Work to be completed – Using the listing below, set down exactly the lines starting at the line that contains "Task: Click the VirusTotal sigma logo" and ending at the line that contains "This screenshot has height=322, width=573.", both included, and no others.

Provided records –
══════
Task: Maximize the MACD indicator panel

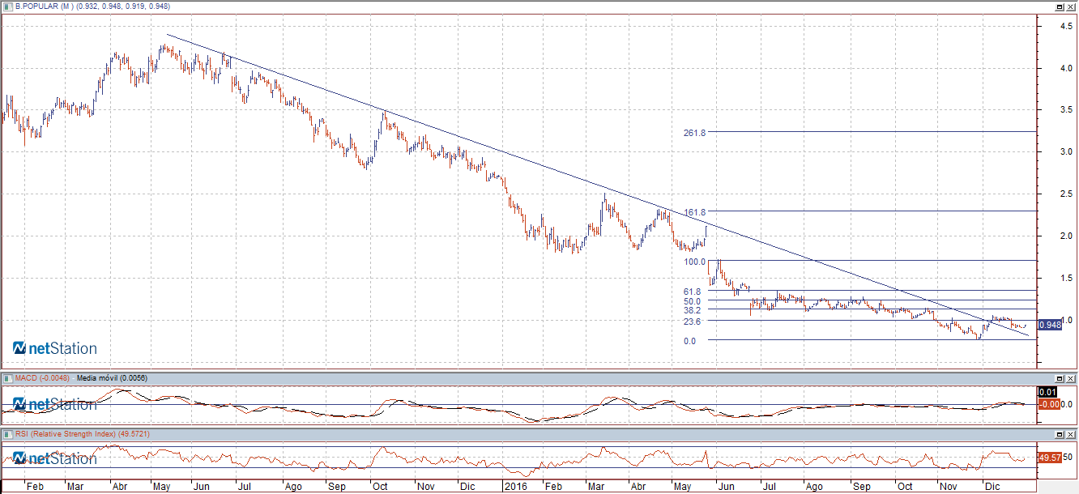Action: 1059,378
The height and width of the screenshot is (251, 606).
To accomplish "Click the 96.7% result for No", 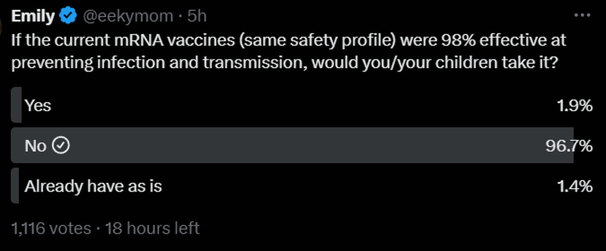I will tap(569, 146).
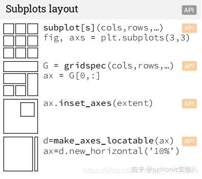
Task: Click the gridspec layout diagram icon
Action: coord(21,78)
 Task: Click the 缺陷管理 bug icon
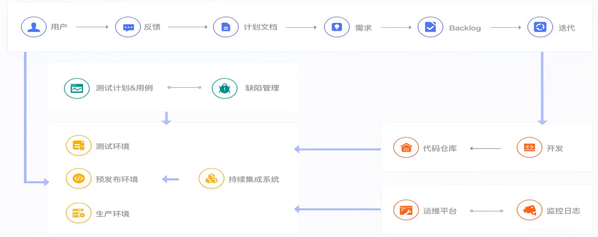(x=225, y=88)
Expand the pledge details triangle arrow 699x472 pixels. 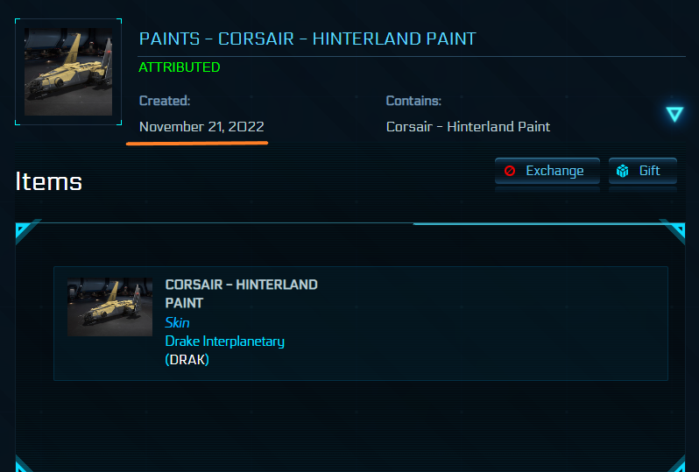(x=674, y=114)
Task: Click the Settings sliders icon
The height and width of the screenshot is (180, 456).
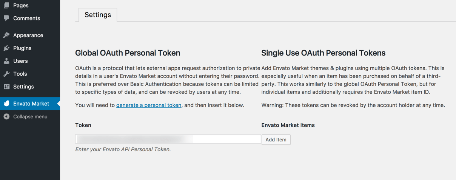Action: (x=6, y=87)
══════
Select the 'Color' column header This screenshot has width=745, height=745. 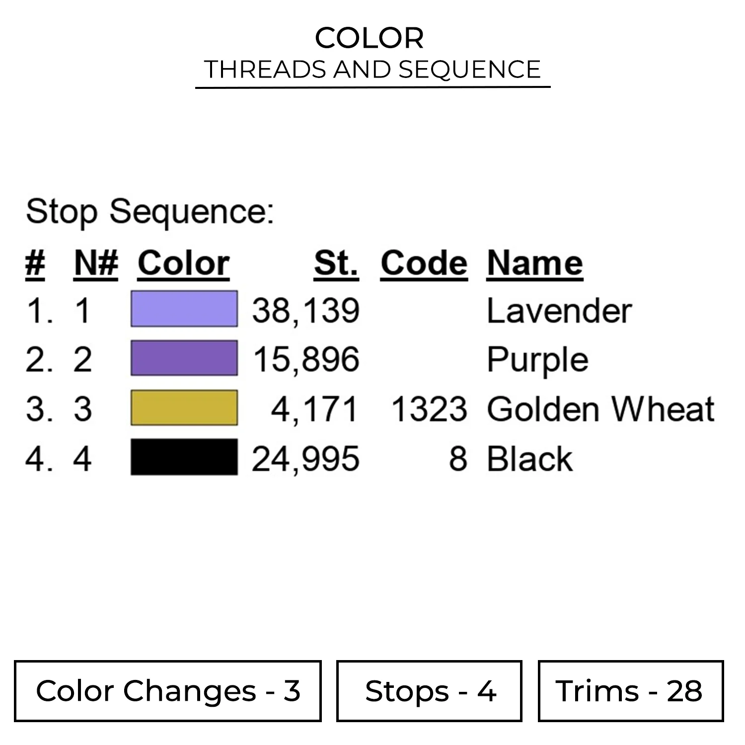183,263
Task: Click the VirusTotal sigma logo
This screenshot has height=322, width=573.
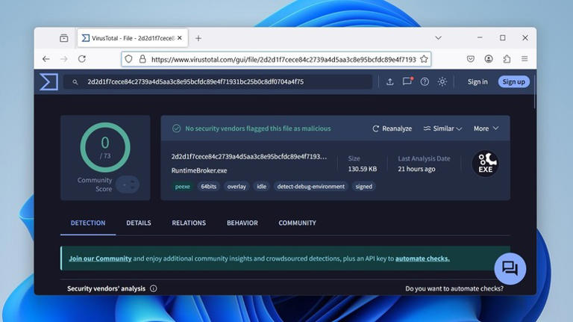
══════
Solution below –
Task: Click the VirusTotal sigma logo
This screenshot has height=322, width=573.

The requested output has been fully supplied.